* _Problem to work on_: In your copy of the listing below, reproduce each word exactly and include no pictures.

+ + + + + + +

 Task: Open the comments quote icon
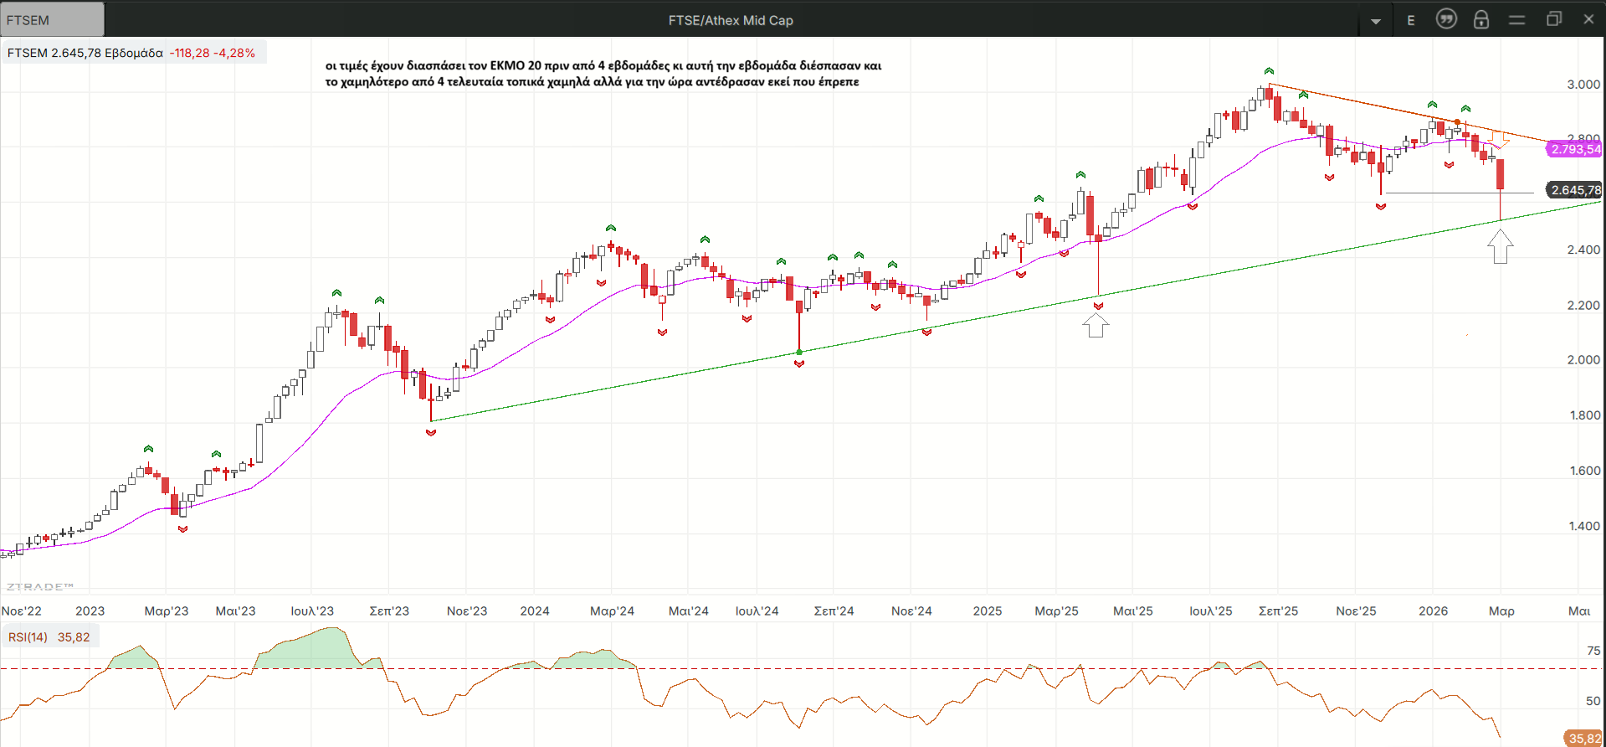(1446, 19)
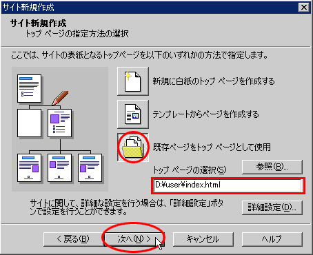
Task: Go back with the 戻る(B) button
Action: (x=73, y=239)
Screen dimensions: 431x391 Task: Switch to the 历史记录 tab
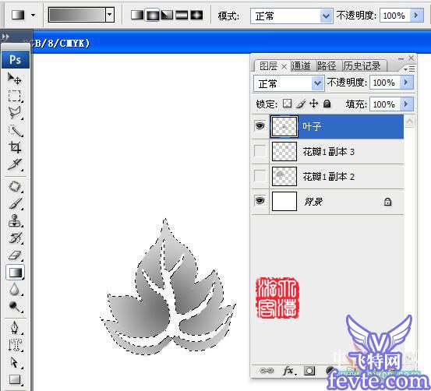click(x=362, y=66)
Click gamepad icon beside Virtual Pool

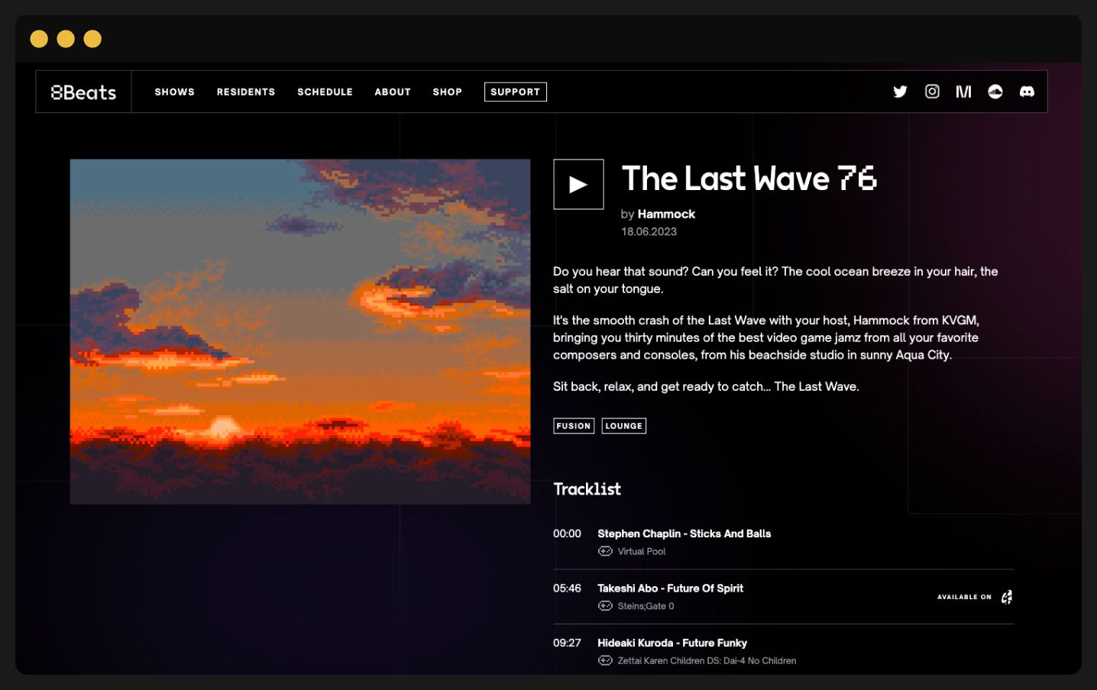click(605, 551)
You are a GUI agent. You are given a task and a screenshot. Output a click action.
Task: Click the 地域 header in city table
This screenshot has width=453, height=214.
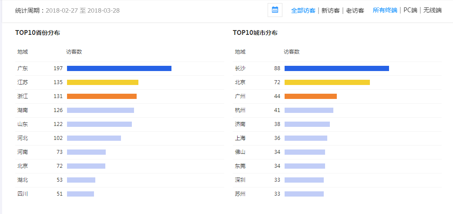pyautogui.click(x=240, y=52)
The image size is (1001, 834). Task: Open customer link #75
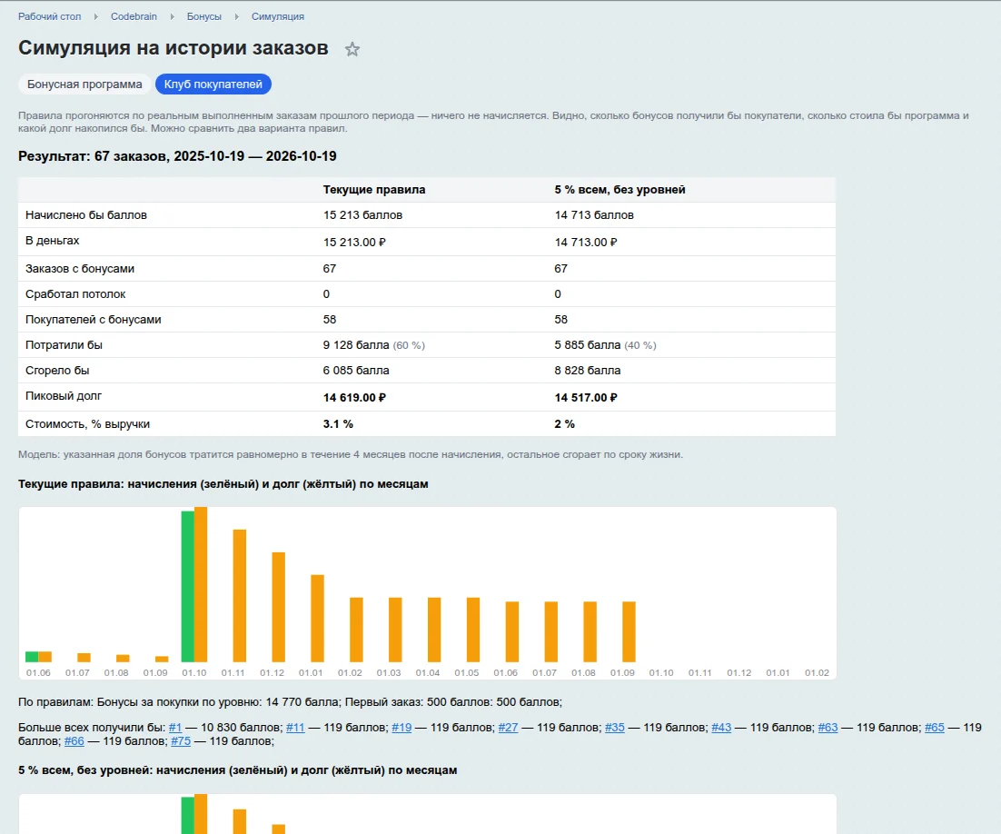(x=181, y=740)
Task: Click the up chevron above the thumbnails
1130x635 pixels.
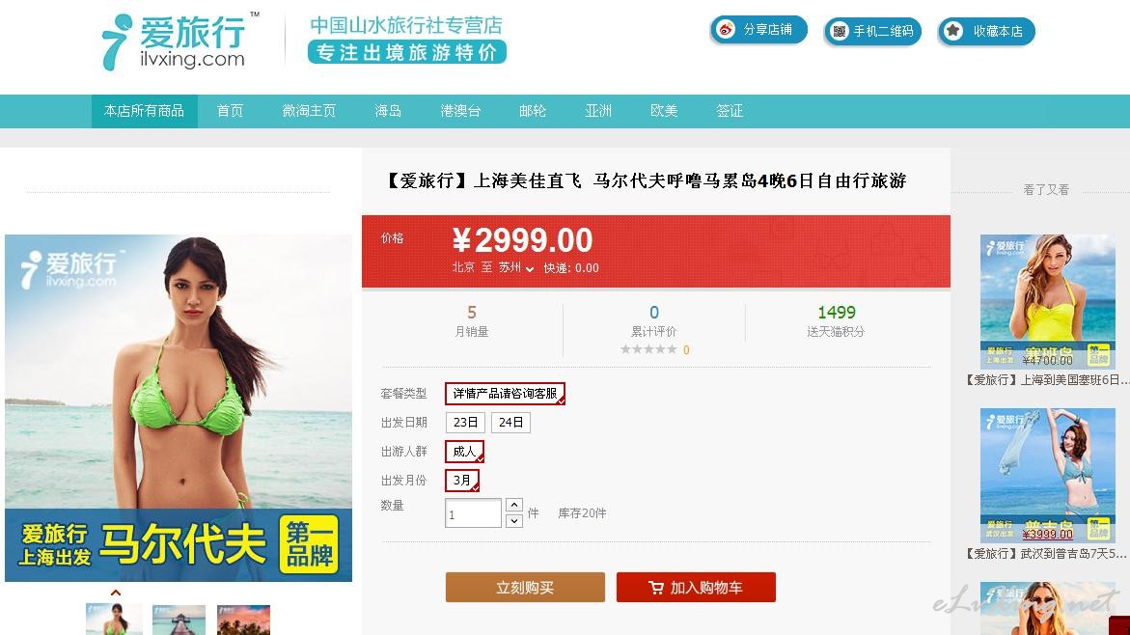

+ + + + + + +

* _Exercise output_:
 Task: Open the comments quote icon
(1446, 19)
Task: Go back with the 戻る(B) button
Action: (x=73, y=239)
Screen dimensions: 431x391 Task: Switch to the 历史记录 tab
click(x=362, y=66)
Click gamepad icon beside Virtual Pool

click(605, 551)
You are a GUI agent. You are given a task and a screenshot. Output a click action.
Task: Click the 地域 header in city table
This screenshot has width=453, height=214.
pyautogui.click(x=240, y=52)
The image size is (1001, 834). Task: Open customer link #75
(x=181, y=740)
Task: Click the up chevron above the thumbnails
1130x635 pixels.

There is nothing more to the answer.